Founded by Khalid Al Qasimi in 2017, Sharjah Architecture Triennial is the first major platform for architecture and urbanism in the Middle East, North and East Africa, South and Southeast Asia. Participating in international conversations while anchored in the specificity of Sharjah and the United Arab Emirates, the Triennial offers new spaces for critical reflection that situates the built environment within its complex social, economic, and cultural contexts. Triennial programming invites dialogue that accommodates Sharjah's rapid urban development amidst historical shifts, ongoing cultural encounters, environmental challenges, and aspirations for the future.
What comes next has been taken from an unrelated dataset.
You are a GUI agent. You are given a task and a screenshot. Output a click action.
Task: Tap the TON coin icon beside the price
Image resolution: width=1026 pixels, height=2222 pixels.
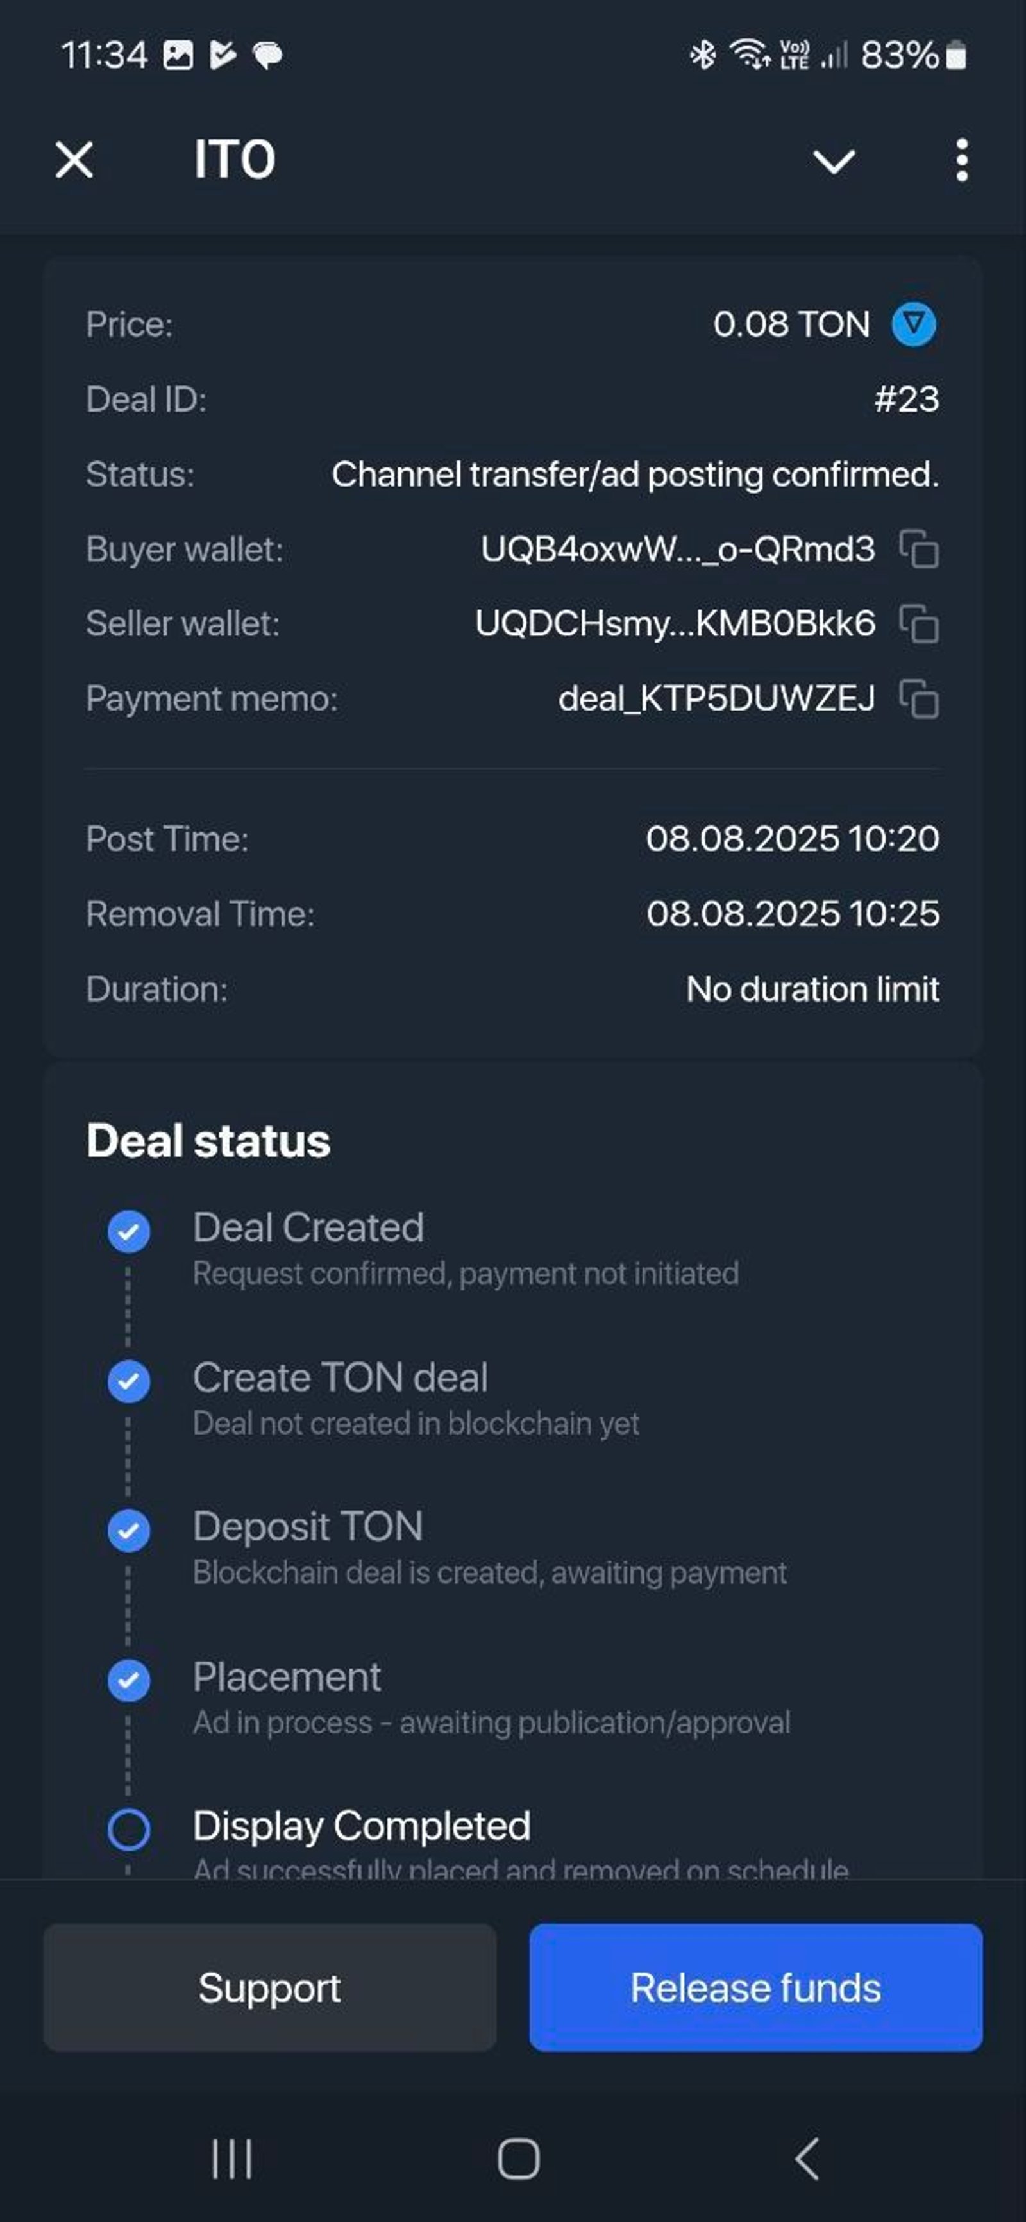(x=914, y=325)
Each edition of the Triennial will be led by a curator who spearheads a core programme of exhibitions, urban interventions, conferences and public talks with the participation of local and international practitioners and researchers.
www.sharjaharchitecture.org
Twitter: @sharjaharch | Instagram: @sharjaharchitecture | Facebook: @sharjaharchitecture #ShjArch
Khalid Al Qasimi
Khalid bin Sultan Al Qasimi is Chairman of the Sharjah Architecture Triennial and the Sharjah Urban Planning Council. Drawing on his academic background in architecture and design at the Architectural Association and Central Saint Martins in London, Sheikh Khalid oversees integrated inter-governmental efforts to introduce a new vitality into Sharjah’s urban development. Under his leadership, Sharjah Urban Planning Council ensures that Sharjah and its residents have access to a future with sustainable economic growth and social wellbeing. Building on this foundation, the Sharjah Architecture Triennial serves as the first major platform to address critical reflection on the architecture and urbanism in the Middle East, North and East Africa, South and Southeast Asia, placing Sharjah’s development in dialogue with the wider region.
Adrian Lahoud
Drawing on nation building projects in the post-colonial period and the mobilisation of climate research by the global south, Lahoud’s PhD titled The Problem of Scale: The City, the Territory, the Planetary sets out a theory of scale drawn from architectural practice in the context of emancipatory struggles. Recent exhibits include: ‘Climate Crimes’ in The Future Starts Here, The Victoria and Albert Museum, London, 2018; ‘The Shape of the Eclipse’ in Let’s Talk about the Weather: Art and Ecology in a Time of Crisis, Sursock Museum, Beirut, 2016; and ‘Secular Cosmologies’ in the Oslo Architecture Triennale 2016: After Belonging. Recent lectures include: ‘Architecture and the Social Imagination’ in City Debates at the American University of Beirut; ‘Floating Bodies’ at Conflict Shorelines, Princeton University; and ‘Fallen Cities: Architecture and Reconstruction’ at The Arab City: Architecture and Representation, Columbia University. Recent publications include: ‘The Mediterranean: A New Imaginary’ in New Geographies, Harvard University Press; ‘The Bodele Declaration’ in Grain, Vapour, Ray: Textures of the Anthropocene,MIT Press; and ‘Nomos and Cosmos’ in Supercommunity, MIT Press.
Lumumba Di-Aping
Di-Aping has dedicated his career in both the public and private sectors to addressing the inequality that hinders the development of the Global South. From his early career as a Strategy Consultant and Investment Banker at Greenwich Capital Group, McKinsey and Company, and DL Jay Investment Bank from 1993 to 2004, he moved on to serving as Ambassador and Deputy Head of the Sudan Mission to the United Nations from 2006 to 2012. During that tenure, he was Lead Negotiator for Developing Countries on Energy, Environment, Trade and Global Governance and Chairman of the G77+China group of 132 developing nations and led the block’s negotiation on Reform of the Inter-national Financial Institution and at the Copenhagen Climate Change Conference. He served as Chairman of the African Group and Chief Negotiator for Developing Countries. He is a member of the National Liberation Council of the Sudan People’s Liberation Movement, a group that helped end 20 years of civil war when it signed the Comprehensive Peace Agreement in 2005.